Reproduction wasn’t always a settled science. Prior to cell theory and the invention of the microscope, inquisitive minds engaged in quite a bit of guesswork over where babies come from. As early as 350 B.C., Aristotle proposed a theory of epigenesis—which was essentially correct. But not everyone cared for the idea of a sperm-and-egg collaboration.
So-called preformationists believed organisms developed from miniature versions of themselves. For instance, in the 17th and 18th centuries, Dutch physicist Nicolaas Hartsoeker took a hardline “spermist” approach, postulating that each sperm contained a complete preformed humanoid, or homunculus. Ovists, on the other hand, believed the egg contained all that was needed and merely required male seed as a chemical trigger. Still others pointed to maggots or fermentation as proof of spontaneous generation, at least in simpler organisms.
To reach our current understanding of reproduction, these fanciful theories would need to fall by science’s sword—and fall they did. Physician Francesco Redi’s classic 1668 experiment, in which he separated meat from swarming flies with gauze, struck a crucial blow to spontaneous generation. The ovists and the spermists would prove more difficult to defeat, which brings us to Italian physiologist and priest Lazzaro Spallanzani (1729-1799)—and his tiny frog pants.
Spallanzani was a devoted ovist. As evolutionary geneticist Kenneth Weiss points out in his 2004 paper The Frog in Taffeta Pants, Spallanzani and other microscope-users of the day knew semen contained “wormified beings in a thicker component, and a thinner liquid.” Based on popular theories concerning inheritable intestinal worms, Spallanzani thought the sperm might be mere parasites and that the seminal fluid alone served as a chemical trigger for the all-encompassing egg.
In the 1760s, to better understand the process, Spallanzani repeated a 1736 experiment by French scientist René Antoine Ferchault de Réaumur. In the original experiment, Réaumur enshrouded the posteriors of male frogs in pants made from pig’s bladder and taffeta. He aimed to prevent the dousing of frog eggs and examine any male frog secretions caught in the pants to gain a better understanding of how fertilization works. The frogs’ tendency to wriggle out of the pants made these experiments challenging.

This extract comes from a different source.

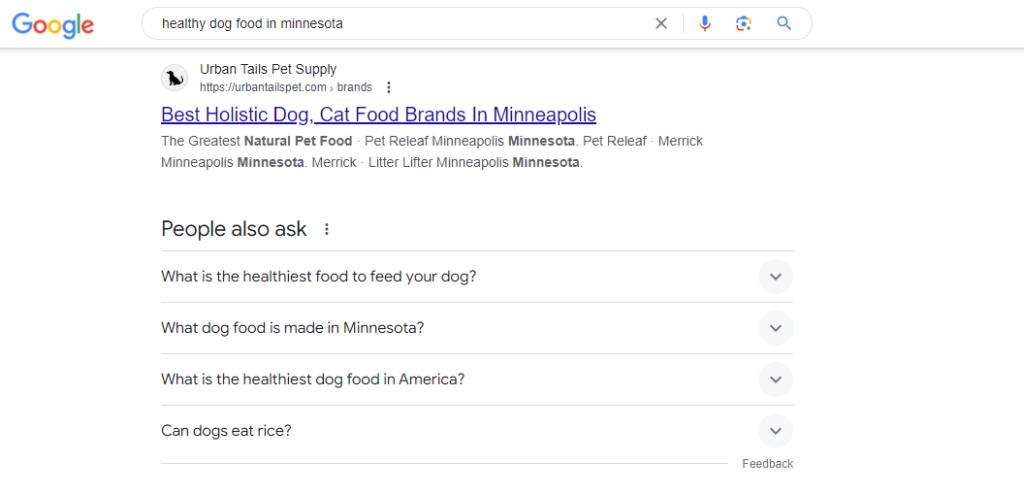Expand the dog food made in Minnesota question
This screenshot has width=1024, height=495.
tap(775, 328)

In his follow-up experiment decades later, Spallanzani described the prophylactic garment as “pants,” but without illustration or artifact, we’re left to imagine the most ridiculous possibilities. (Tiny lederhosen, perhaps?). Spallanzani’s pants prevented the thicker portion of the semen from reaching the egg, though he was still loathe to credit its wormlike contents with fertilization.
According to Ernesto Capanna’s Lazzaro Spallanzani: At the Roots of Modern Biology, Spallanzani went on to throw pants on various amphibian species. In each case, he collected semen from the taffeta pants and successfully carried out artificial insemination on a female of the same species. In time, he even upgraded to dogs, but didn’t need special pants for canine semen collection.
Spallanzani remained an ovist his entire life, always finding a way to credit the egg alone as the human “tadpole.” He died of bladder cancer in 1799 and the bladder itself remains preserved in Pavia, Italy.
The scientific understanding of reproduction has changed a great deal over the last two centuries, but animal breeding programs continue. The methods of semen collection remain, if we’re being honest, a bit awkward. Plus, every now and then, a well-meaning scientist busts out a pair of experimental pants. In 1993, Egyptian sexologist Dr. Ahmed Shafik dressed rats in polyester pants to study the fabric’s effects on sexual activity.
Never doubt the research potential of tiny trousers.